I imagine lemon chicken was one of their popular offerings. Strangely enough, this is one American creation that my family saw time and time again at “authentic” Chinese restaurants in the Bay Area. And it is one dish my Dad seemed to bring home with more regularity than others.
We tried our hand at some Americanized Chinese food tonight… strangely addicting, sweet and savory, but certainly nothing authentic. Something you’d likely see as a Sunday Special or on a buffet table =) But nonetheless quite delicious.
2 1/2lbs boneless-skinless chicken breasts (cut into 1” cubes)
2 tablespoons soy sauce
½ teaspoon salt
2 large eggs
¼ cup cornstarch
½ teaspoon baking powder
1 pinch white pepper
oil (for frying)
1/3 cup sugar
1 cup chicken broth
1 ½ tablespoons cornstarch
2 tablespoons lemon juice
¾ teaspoon salt
- Place cut chicken breast pieces into a bowl and mix with 2 tablespoons of soy sauce and ½ teaspoon of salt. Cover and marinate in the refrigerator for 30 minutes.
- To make the batter – beat 2 large eggs with ¼ cup of cornstarch, a pinch of white pepper and baking powder. Coat the chicken with the batter.

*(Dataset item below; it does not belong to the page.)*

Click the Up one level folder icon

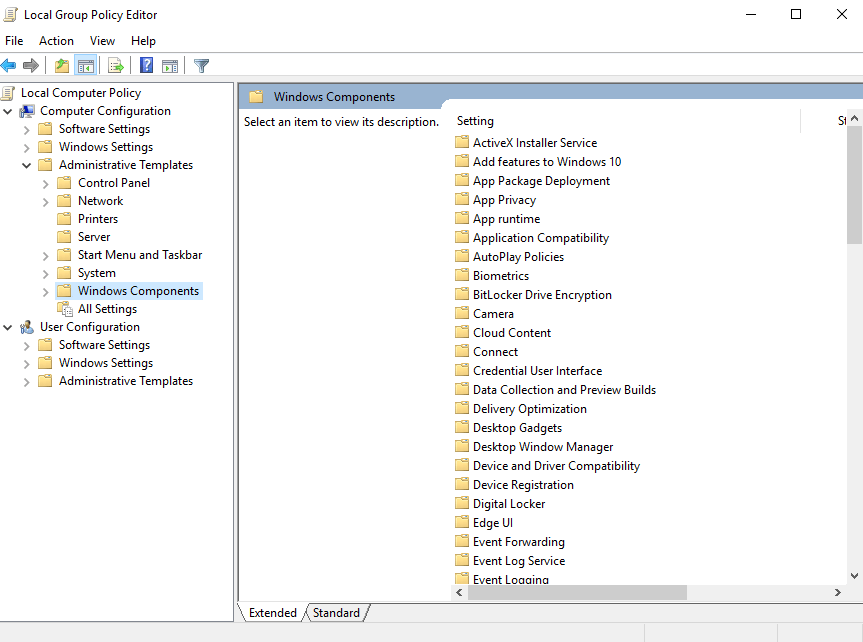62,66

- Heat a wok or pan and pam- or deep-fry in batches until chicken is fully cooked. Drain on paper towels and set aside.
- Now, to make the lemon sauce – combine 1/3 cup of sugar, 2 tablespoons cornstarch, 1 cup chicken broth, 2 tablespoons lemon juice, and ¾ teaspoon salt. Mix until well combined.
- Heat 2 tablespoons of oil in your wok and stir in the lemon sauce mixture and heat until well mixed and sauce becomes clear. Pour the sauce over the chicken and mix.